Psalm 43
431Help mij, God!
Verdedig mij tegen slechte mensen,
bescherm me tegen leugenaars en bedriegers.
2Bij u ben ik toch veilig?
Waarom mag ik dan niet bij u zijn?
Waarom onderdrukken mijn vijanden mij
en loop ik rond in sombere kleren?
3Blijf bij mij met uw licht en uw trouw,
en breng me naar uw heilige berg,
naar de plaats waar u woont.
4Laat mij weer in uw tempel komen,
want u bent mijn grootste vreugde.
Ik wil spelen op de harp
en zingen voor u, mijn God.
5Waarom ben ik zo bedroefd,
waarom zo onrustig van binnen?
Ik moet op God vertrouwen.
Eens zal ik hem weer danken.
Hij zal mij redden,
hij is mijn God.
Psalm 44
441Een lied van de Korachieten.

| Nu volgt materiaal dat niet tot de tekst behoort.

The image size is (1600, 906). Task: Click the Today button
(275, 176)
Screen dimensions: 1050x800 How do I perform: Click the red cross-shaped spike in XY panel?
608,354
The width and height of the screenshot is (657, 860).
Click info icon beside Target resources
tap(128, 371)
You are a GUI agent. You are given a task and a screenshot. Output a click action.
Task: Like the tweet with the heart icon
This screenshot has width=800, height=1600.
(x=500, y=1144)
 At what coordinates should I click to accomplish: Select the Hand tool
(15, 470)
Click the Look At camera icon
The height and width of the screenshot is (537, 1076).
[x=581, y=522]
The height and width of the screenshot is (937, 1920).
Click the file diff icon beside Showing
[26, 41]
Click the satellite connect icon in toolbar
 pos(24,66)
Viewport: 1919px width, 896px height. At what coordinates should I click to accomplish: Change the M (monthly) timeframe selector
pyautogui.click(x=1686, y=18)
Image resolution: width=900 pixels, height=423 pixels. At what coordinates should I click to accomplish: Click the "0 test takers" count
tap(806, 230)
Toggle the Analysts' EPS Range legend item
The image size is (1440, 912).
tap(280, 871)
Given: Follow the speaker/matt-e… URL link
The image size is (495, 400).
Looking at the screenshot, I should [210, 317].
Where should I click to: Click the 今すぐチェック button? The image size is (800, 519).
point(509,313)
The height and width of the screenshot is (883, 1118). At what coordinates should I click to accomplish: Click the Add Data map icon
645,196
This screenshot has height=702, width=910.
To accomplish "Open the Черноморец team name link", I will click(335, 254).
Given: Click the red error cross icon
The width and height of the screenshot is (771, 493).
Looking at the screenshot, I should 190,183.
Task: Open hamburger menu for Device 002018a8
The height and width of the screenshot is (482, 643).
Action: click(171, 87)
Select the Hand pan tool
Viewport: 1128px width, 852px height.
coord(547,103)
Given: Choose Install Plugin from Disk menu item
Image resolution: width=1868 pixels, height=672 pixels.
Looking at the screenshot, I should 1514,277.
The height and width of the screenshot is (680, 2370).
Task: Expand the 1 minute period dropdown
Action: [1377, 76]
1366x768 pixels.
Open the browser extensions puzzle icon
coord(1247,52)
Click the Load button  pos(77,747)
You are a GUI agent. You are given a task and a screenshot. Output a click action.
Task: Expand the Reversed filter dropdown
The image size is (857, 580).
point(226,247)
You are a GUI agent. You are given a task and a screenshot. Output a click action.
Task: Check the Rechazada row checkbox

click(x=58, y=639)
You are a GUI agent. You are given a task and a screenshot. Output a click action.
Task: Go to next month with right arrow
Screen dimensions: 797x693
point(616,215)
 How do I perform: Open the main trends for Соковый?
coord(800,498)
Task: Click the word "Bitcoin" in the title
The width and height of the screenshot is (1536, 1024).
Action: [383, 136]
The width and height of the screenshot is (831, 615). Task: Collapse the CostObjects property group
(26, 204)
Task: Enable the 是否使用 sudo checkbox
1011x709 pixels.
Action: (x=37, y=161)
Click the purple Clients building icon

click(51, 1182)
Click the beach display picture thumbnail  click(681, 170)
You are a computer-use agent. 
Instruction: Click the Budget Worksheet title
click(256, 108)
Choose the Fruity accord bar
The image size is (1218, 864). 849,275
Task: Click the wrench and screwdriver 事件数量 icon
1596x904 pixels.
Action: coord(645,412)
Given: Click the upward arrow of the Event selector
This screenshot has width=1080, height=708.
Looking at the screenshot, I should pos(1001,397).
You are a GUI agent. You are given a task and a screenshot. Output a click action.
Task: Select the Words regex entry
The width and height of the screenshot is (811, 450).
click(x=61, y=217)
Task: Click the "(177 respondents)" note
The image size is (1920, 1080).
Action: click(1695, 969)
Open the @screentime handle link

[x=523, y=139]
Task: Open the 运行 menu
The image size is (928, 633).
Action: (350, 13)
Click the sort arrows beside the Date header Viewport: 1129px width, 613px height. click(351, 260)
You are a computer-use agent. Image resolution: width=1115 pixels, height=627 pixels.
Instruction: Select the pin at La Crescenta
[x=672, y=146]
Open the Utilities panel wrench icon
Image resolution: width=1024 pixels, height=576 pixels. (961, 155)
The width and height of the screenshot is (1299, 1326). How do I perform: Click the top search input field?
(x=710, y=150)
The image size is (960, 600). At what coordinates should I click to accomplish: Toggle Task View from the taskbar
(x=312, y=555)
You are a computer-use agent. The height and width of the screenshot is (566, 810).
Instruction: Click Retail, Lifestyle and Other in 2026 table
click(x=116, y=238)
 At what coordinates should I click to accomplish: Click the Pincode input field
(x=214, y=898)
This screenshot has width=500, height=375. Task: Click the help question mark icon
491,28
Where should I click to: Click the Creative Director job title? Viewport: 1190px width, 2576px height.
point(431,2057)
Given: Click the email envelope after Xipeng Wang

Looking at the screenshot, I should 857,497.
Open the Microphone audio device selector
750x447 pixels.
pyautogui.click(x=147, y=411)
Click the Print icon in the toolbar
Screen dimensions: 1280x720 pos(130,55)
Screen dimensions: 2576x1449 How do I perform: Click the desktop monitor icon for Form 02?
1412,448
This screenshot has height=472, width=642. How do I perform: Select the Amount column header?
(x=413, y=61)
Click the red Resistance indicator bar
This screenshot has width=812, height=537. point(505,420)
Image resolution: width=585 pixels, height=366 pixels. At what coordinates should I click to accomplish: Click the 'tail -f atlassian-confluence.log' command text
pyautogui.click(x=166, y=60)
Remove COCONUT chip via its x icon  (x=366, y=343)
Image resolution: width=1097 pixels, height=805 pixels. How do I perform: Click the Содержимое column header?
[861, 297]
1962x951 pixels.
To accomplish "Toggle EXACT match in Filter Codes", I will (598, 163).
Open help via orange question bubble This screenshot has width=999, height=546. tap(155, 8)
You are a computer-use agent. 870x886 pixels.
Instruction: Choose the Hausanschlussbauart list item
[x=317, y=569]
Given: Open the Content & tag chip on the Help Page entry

Voor de zangleider.
2God, lang geleden hebt u wonderen gedaan,
in de tijd van onze voorouders.
Zij hebben het doorverteld aan hun kinderen,
en die hebben het weer aan ons verteld.
3U hebt andere volken weggejaagd
om onze voorouders een eigen land te geven,
een plek waar ze konden wonen.
4Ze kregen het land niet op eigen kracht,
niet door hun wapens en hun leger.
U hebt hun het land gegeven,
u hebt hen geholpen met uw macht.
U hebt hen beschermd,
omdat u van hen hield.
5God, u hebt dat gedaan,
u liet het volk van Jakob overwinnen.
U bent onze koning!
6Samen met u verslaan wij onze vijanden,
met uw hulp vernietigen wij onze tegenstanders.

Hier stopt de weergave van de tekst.